- Task goal: Copy out the item-finding records word for word, from the line containing "has width=776, height=582." through the end of the records.

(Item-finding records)
______________________________

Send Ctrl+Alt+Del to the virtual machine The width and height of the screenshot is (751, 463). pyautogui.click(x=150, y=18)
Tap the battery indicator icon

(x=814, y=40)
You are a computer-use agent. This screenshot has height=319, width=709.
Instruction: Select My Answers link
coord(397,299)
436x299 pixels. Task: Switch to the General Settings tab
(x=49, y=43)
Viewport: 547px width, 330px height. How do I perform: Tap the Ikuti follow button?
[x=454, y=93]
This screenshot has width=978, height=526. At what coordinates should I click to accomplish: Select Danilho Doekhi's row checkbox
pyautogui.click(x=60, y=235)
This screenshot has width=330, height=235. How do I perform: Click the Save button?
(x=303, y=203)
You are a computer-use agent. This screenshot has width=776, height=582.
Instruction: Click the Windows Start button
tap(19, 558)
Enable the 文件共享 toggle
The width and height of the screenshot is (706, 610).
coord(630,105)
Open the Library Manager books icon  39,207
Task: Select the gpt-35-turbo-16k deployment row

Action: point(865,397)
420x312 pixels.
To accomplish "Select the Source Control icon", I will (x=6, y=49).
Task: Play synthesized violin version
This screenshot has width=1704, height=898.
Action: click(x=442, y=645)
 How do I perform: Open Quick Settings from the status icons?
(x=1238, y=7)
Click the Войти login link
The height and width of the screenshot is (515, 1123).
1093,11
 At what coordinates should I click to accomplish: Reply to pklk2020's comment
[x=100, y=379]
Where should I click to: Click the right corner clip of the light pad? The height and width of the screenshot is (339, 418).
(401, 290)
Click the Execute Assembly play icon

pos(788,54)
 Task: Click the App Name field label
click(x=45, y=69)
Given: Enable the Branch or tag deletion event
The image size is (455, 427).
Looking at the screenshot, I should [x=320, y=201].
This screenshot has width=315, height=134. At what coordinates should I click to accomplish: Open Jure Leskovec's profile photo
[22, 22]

______________________________

- Exercise solution:
You are a computer-use agent. This screenshot has width=776, height=582.
Instruction: Click the Windows Start button
tap(19, 558)
Enable the 文件共享 toggle
The width and height of the screenshot is (706, 610).
coord(630,105)
Open the Library Manager books icon  39,207
Task: Select the gpt-35-turbo-16k deployment row

Action: point(865,397)
420x312 pixels.
To accomplish "Select the Source Control icon", I will (x=6, y=49).
Task: Play synthesized violin version
This screenshot has width=1704, height=898.
Action: click(x=442, y=645)
 How do I perform: Open Quick Settings from the status icons?
(x=1238, y=7)
Click the Войти login link
The height and width of the screenshot is (515, 1123).
1093,11
 At what coordinates should I click to accomplish: Reply to pklk2020's comment
[x=100, y=379]
Where should I click to: Click the right corner clip of the light pad? The height and width of the screenshot is (339, 418).
(401, 290)
Click the Execute Assembly play icon

pos(788,54)
 Task: Click the App Name field label
click(x=45, y=69)
Given: Enable the Branch or tag deletion event
The image size is (455, 427).
Looking at the screenshot, I should [x=320, y=201].
This screenshot has width=315, height=134. At what coordinates should I click to accomplish: Open Jure Leskovec's profile photo
[22, 22]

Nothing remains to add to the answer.